主催: 第59回天然有機化合物討論会実行委員会
会議名: 第59回天然有機化合物討論会
開催日: 2017/09/20 - 2017/09/22
p. 85-90
Oligomers of the 42-mer amyloid-β protein (Aβ42), rather than fibrils, cause memory loss and synaptic dysfunction in the pathogenesis of Alzheimer’s disease (AD). The aggregation mechanism of Aβ42 is explained by the nucleation-dependent polymerization model that consists of nucleation and elongation phases. During the nucleation phase, Aβ42 monomer gradually forms low-molecular-weight intermediates, called “nuclei”, which are closely related to the formation of toxic oligomers of Aβ42 (12 ~ 24-mer: 2 or 3 × n). Uncaria rhynchophylla is one ingredient of “Yokukansan”, a Kampo medicine, which is widely available for treating AD symptoms. Previously, extracts of U. rhynchophylla were found to delay the aggregation of Aβ42, but the active principles have yet to be identified. Here we identified uncarinic acid A ~ D as inhibitors of Aβ42 aggregation in the acetone extracts of the dried branches of U. rhynchophylla. Moreover, they acted as specific inhibitors of the nucleation phase of Aβ42 aggregation.1) Uncarinic acid C (3) was semi-synthesized from saponin A (10), an abundant by-product of rutin purified from Uncaria elliptica.
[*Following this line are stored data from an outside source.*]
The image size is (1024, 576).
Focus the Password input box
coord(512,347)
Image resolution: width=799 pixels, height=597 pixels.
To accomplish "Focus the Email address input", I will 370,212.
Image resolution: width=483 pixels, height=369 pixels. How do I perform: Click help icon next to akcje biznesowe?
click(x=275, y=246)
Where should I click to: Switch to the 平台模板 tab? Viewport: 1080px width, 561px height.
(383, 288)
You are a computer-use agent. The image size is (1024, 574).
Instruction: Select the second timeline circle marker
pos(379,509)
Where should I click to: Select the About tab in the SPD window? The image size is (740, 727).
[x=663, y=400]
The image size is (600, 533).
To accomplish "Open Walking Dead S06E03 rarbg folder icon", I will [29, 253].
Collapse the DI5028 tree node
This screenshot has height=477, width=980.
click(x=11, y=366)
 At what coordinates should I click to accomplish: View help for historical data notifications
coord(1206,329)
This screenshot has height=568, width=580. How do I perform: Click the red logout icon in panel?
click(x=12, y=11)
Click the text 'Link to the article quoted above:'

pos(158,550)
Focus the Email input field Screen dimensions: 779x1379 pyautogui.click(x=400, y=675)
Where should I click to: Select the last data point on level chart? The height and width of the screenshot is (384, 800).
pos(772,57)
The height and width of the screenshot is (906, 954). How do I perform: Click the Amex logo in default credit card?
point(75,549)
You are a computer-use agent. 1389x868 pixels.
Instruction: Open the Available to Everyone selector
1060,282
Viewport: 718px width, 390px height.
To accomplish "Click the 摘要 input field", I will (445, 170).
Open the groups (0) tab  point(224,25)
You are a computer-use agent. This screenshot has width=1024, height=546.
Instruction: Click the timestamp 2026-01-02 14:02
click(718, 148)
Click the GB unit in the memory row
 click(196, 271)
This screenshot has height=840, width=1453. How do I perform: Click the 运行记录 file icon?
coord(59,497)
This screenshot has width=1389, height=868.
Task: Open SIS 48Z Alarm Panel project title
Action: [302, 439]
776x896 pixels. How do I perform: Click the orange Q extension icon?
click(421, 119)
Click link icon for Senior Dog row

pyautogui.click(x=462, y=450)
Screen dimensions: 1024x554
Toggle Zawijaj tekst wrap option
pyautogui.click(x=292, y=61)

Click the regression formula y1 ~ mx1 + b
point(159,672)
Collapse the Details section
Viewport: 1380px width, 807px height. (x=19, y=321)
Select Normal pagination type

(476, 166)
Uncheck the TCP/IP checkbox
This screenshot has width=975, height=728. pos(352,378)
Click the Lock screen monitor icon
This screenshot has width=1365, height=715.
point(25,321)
Subsequent structure-activity studies on 3 indicated that both the C-27 ferulate and C-28 carboxylic acid group were necessary to its preventive activity. Ion mobility-mass spectrometry suggested that 3 could target the dimer ~ tetramer by its direct interaction with Aβ42 through the salt bridge between C-28 carboxylic acid group and Lys16,28 side chain, resulting in the suppression of further oligomerization. The 1H–15N SOFAST-HMQC NMR of Aβ42 in the presence of 3 revealed the significant perturbation of chemical shifts of His13,14, Lys16,28, and Arg5, which were close to the intermolecular β-sheet region (Gln15~Ala21). Given the potent inhibition of Aβ42-induced neurotoxicity by 3, the present findings may aid the development of toxic oligomer-specific inhibitors for AD therapy. 1) Yoshioka, T. et al., J. Nat. Prod. 2016, 79, 2521-2529.